イラン保健・治療・医療教育省は11月17日、国内の新型コロナウイルスワクチン接種回数が累計で1億回を超えたと発表した。同日時点で、1回目のワクチン接種を受けたのは約5,614万人、2回目接種は約4,340万人、3回目接種は約64万人で、2回目接種を完了したのは全人口の約52%となった(11月17日付イラン保健・治療・医療教育省)。

最近のワクチン接種回数の急上昇の背景には、8月に発足したイブラーヒーム・ライーシー政権によるワクチン輸入の加速がある。

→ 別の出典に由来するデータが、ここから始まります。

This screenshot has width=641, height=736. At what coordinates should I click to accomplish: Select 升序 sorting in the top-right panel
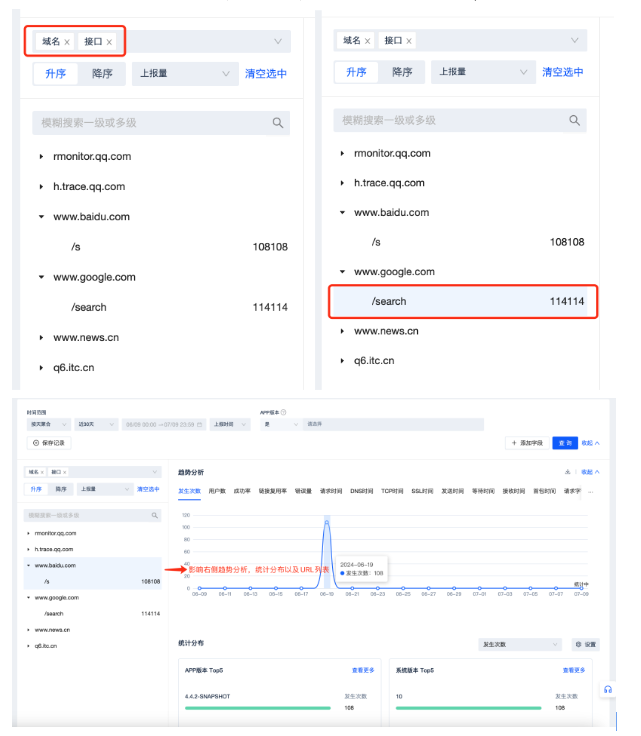pyautogui.click(x=356, y=72)
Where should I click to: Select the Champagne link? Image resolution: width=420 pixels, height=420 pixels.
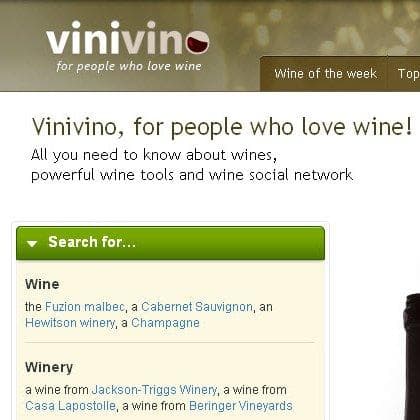(165, 323)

イランは、当初は国産ワクチンの開発を進めていたが、7月以降に感染が再拡大する中で、国産ワクチンの生産が追い付かず、ワクチン接種が進まなかったため、輸入の推進を図ることとなった。

これまでの経緯をみると、1月にハーメネイー最高指導者が米国製および英国製ワクチンの輸入を禁止すると発言。米英製以外のワクチン調達と並行して、国産ワクチンの開発が進められた。6月には国産ワクチン「バラキャト(Barekat)」が、イラン食品医薬品局の緊急使用許可を受けて接種を開始。報道によると、「バラキャト」はこれまでに1,600万回分生産されているという〔11月21日付イスラーム共和国通信(IRNA)〕。また、イランのパスツール研究所とキューバのフィンレイ研究所が共同開発した「パストコヴァック(PastoCovac)」がイラン食品医薬品局から緊急使用許可を得ているなど、複数の国産ワクチンが開発のさまざまな段階にある(11月21日付IRNA)。

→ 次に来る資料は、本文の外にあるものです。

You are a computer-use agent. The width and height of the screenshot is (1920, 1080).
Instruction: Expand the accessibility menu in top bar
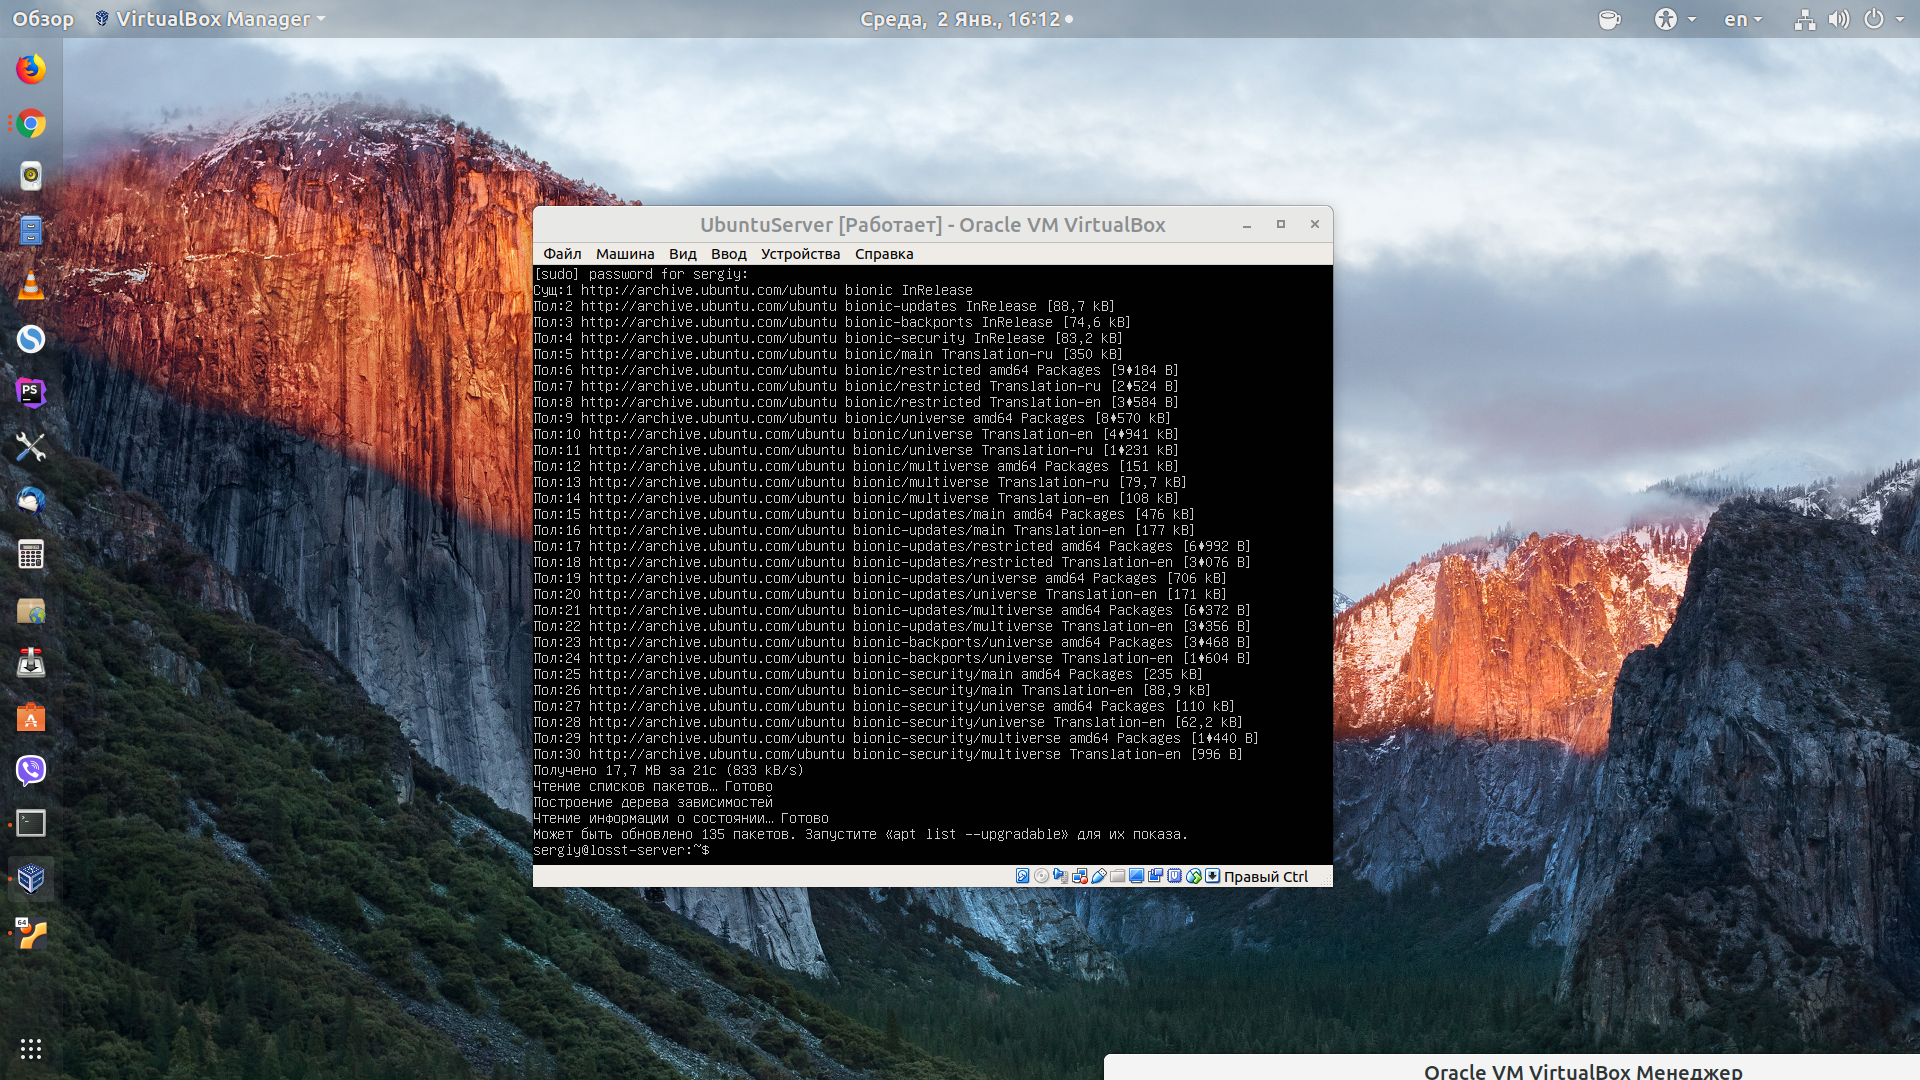point(1675,19)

しかし7月以降、変異株(デルタ株)の流入などにより感染が拡大すると、国産ワクチンの生産が追い付かず、8月に入ると1日当たりの新規感染者数が4万人、死者数が500人に達する中、2回目接種の完了者は全人口の約4%(8月9日時点)にとどまっていた。ハーメネイー最高指導者は8月11日、「どのような形でも」ワクチンを確保し、国民への接種を急ぐよう指示、ライーシー政権はワクチンの輸入を加速させた。

11月17日付イラン学生通信(ISNA)が報じたイラン税関の統計によると、2021年2月3日~11月17日に計約1億4,870万回分のワクチンがイランに輸入されたが、ライーシー大統領が就任した8月5日までの輸入は約2,000万回分だった。ワクチンの内訳をみると、中国シノファームが約1億3,150万回分と9割近くを占め、そのほかにはロシアのスプートニクV、英国以外で製造されたアストラゼネカ(注)、インドのバーラト・バイオテックのコバクシンが輸入されている。

(注)韓国、イタリアなど。日本も7月に、世界保健機関(WHO)などによる国際的なワクチン調達・供給枠組み「COVAXファシリティ」を通じて、日本で製造した計約290万回分のアストラゼネカのワクチンを供与した。